New Zealand politicians from other parties are often even less subtle about the Greens. Yesterday, Public Service Minister Judith Collins called them "frankly bonkers".
Harsh words indeed, although there can be little doubt that the Green Party we now see in Parliament is many, many miles away from the party of former leaders Jeanette Fitzsimons and Rod Donald, and even from the more recent one co-led by James Shaw.
Kermit knows a thing or two. The Greens are in a difficult position, one which opens them up to criticism whatever they do.
Their tradition is to be a party which first and foremost advocates for the environment and its protection, at the expense of the economy if such a clash of philosophies arises. Yet, it is unlikely that any party will gain major traction in a parliament if it is solely a one-trick pony.
For that reason, the Greens have been forced to expand their offerings to policies running the full gamut of portfolios, from the more obvious close cousins to the environment, such as sustainable transport and housing, to more radical political activism on gender diversity, immigration and the plight of Palestinians. Yet all the time in the background they have to deal with the cry of "shouldn’t you be focusing on the environment?".

Their cornerstone ideas include free GP visits and nursing services, annual free dental checkups and basic dental care, free prescriptions, 20 hours of free childcare a week for children up to school age, and a guarantee to ensure anyone studying or out of work an income of at least $395 a week.
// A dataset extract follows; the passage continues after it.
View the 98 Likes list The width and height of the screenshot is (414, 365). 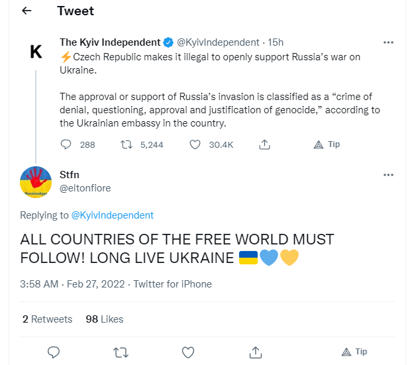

The intention is to fund the policies by increasing taxes on the country’s wealthiest people. Among their proposals to do that are a wealth tax, a rise in income tax for those on more than $120,000 a year, a tax on the use of private jets, stopping interest breaks for landlords, and doubling royalty payments on mineral extraction.
The private jet tax would make the aircraft owner/operator pay $5000 per passenger each time they arrived and departed from New Zealand. At the other end of the emissions spectrum, the Greens want to breathe new life into regional passenger rail services, including where they are desperately needed, in the South and between Dunedin and Christchurch, and eventually electrify them.
The intention of the budget would be to raise almost $89 billion over four years, in order to pay for the free healthcare and other policies.
Predictably, the government and its supporters have leapt on the proposals, calling them left-wing economic madness, "kookiness" and a "clown show". Deputy Prime Minister Winston Peters was unsurprisingly the most ardent belittler, labelling it a "pink, Marxist plan".
As laudable as the ends are, and who could possibly argue that free healthcare and childcare would be a bad thing, the means of getting there do certainly appear too extreme. But, of course, that still allows room for scaling things back to a more moderate approach.
In the meantime, though, we say bring back passenger rail in the South regardless.